Community-based participatory research (CBPR) 

CBPR “is a collaborative approach that involves researchers and communities working in partnership in ways that enable power to be shared among all participants” (p. 36). CBPR requires community involvement at every stage of the research process; i.e., work with communities rather than on behalf of them. This would mean each partner contributes their own expertise. When beginning CBPR, community ownership is crucial (particularly in studies involving vulnerable communities). CBPR means that stakeholders must discuss:

  • How communities are engaged,

  • How the studies are conducted, and

  • How the knowledge/resources from these studies are shared.

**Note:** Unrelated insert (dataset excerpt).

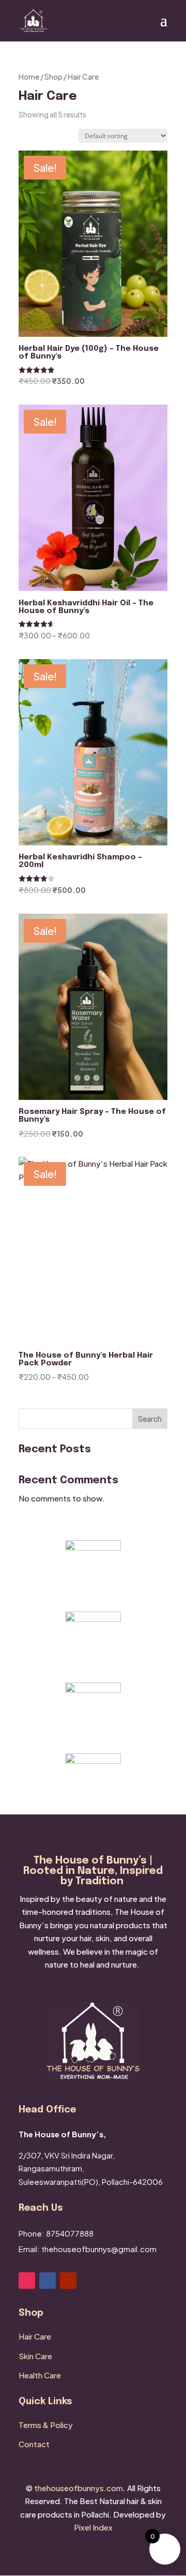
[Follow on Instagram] (27, 2280)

*Refer to the appendix for Waldron’s case study on the impacts of research on a community.

Building Coalitions and Solidarities for Environmental Justice Organizing

Collaborative partnerships

White-led environmental organizations need to forge more relationships with  Indigenous and Black led communities to address the lack of diverse representation in their organizations. In addition to that, white-led environmental organizations must be more proactive in collaborating with communities that are “out of the way” or “off the map” because otherwise they are missing a whole side of the story and will remain disconnected from these communities’ struggles.


Building bridges between Indigenous and Black communities

Even more important than building connections between affected communities and environmental organizations is building bridges between Indigenous and Black communities in their fight for environmental justice. We need to recognize the reasons in which these two communities have been deterred from building alliances. Waldron notes that it could be because Indigenous communities are more focused on land which Black communities are more focused on racism. However, there is power in solidarity, and Waldron encourages these communities to think about how they may provide strength for each other.

FINAL WORDS

“Engaging in marginalized communities requires a shift in thinking about how power, privilege, and equity are implicated in relationship building, partnerships, and research… this involves respecting community members as experts in their own lives … and ensuring … That they are full participants in the co-creation and dissemination of knowledge” (p. 165).


Source

Waldron, Ingrid. There's something in the water: Environmental racism in indigenous and black communities. Fernwood Publishing, 2018.